I’ve had a great fall of training with some great training partners … progressive 22-miler with Mario with the last 2 in 5:45, 7 x 1 mile in mid 5:20s, 20 miler with Pete over Mt. Bonnell with a fast finish, 7 mile tempo in 42:00, 19 miler with Woo with last eight at 6ish, 20×400 feeling fresh, lots of runs with Farrug and Farshid … the workouts have been great, the pressure’s been low, the fitness is there. I think I’ve averaged in the high 60s, topped out around 75 per week, but I haven’t been keeping a log since Boston, just trying train more by feel, less by worry. Trying to get more sleep. Started taking a rest day. Seems to have made a big difference, and if the workouts are any indication the new attitude and regimen has been working great … until the last couple weeks.
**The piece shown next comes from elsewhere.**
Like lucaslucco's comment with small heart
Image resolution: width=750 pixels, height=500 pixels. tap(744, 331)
Had some bad 1000s 10 days ago, then struggled mightily on what was supposed to be a confidence building 10 mile pace run last Saturday. Maybe due to the drop in mileage I don’t know. Originally I was training so well I thought I would forego any taper and just keep doing what was working, but after feeling so miserable, the last couple weeks have been in the 50s and this week will be 20ish; starting to feel better now, hopefully legs will be ready to pop come Sunday.
A lot of my training over the summer and fall has come from this book: The Self-Coached Runner by Allan Lawrence.
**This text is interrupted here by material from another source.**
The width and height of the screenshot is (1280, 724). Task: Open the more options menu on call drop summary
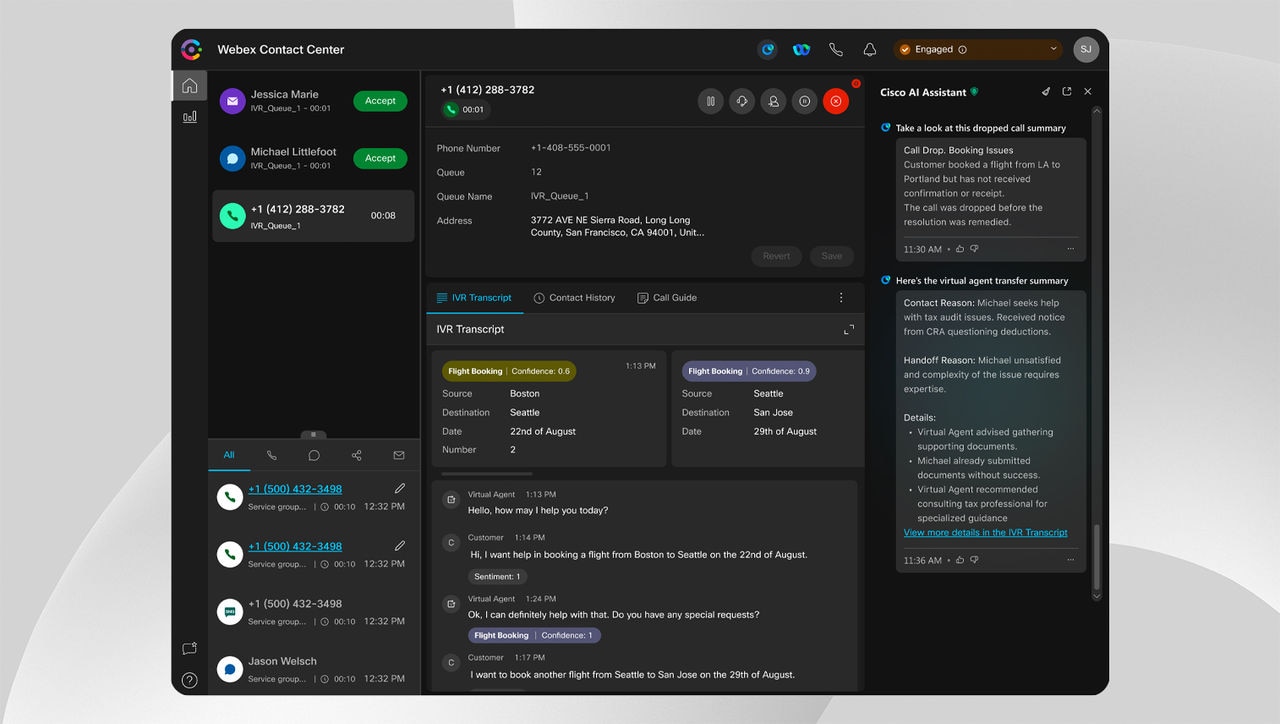click(x=1071, y=249)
It’s from the early 80s and it’s definitely old school training. I think the 10th week had something like:
Saturday: 18 miles
Sunday: 17 miles
Monday: 5×1 mile
I certainly didn’t do that, or even most of his plan, but it gave me ideas, I cherry-picked what I thought I needed, and it kept me on track. Actually, the best part about it I thought was the “pre-training” base phase where he has runners doing speed work, tempos and long runs, but keeping the intensity relatively light.
He has training plans for a 2:20 marathon all the way up to 4:00 (and for half-marathon and 10K timess), accompanied by a case study with “ordinary” runners. So you’ll see stuff like, “Vanessa, a 32 year old homemaker who took up running 3 years ago, ran 2:44 at the Houston Marathon”. He also has a second volume focused on the shorter distances which I plan to use for the Sprint Series in the Spring.
Beyond running, I helped coach Joshua’s flag football team, I’m taking a statistics class, showing up for the usual Cub Scouts mumbo jumbo, fighting fleas with the new dog…
The race is the thing for now though, but if it doesn’t work out come race day, that’ll be ok, because I much more enjoy the process than the result. The result comes and goes but the training sticks with you, is shared with others, and, dare I say it, is fun.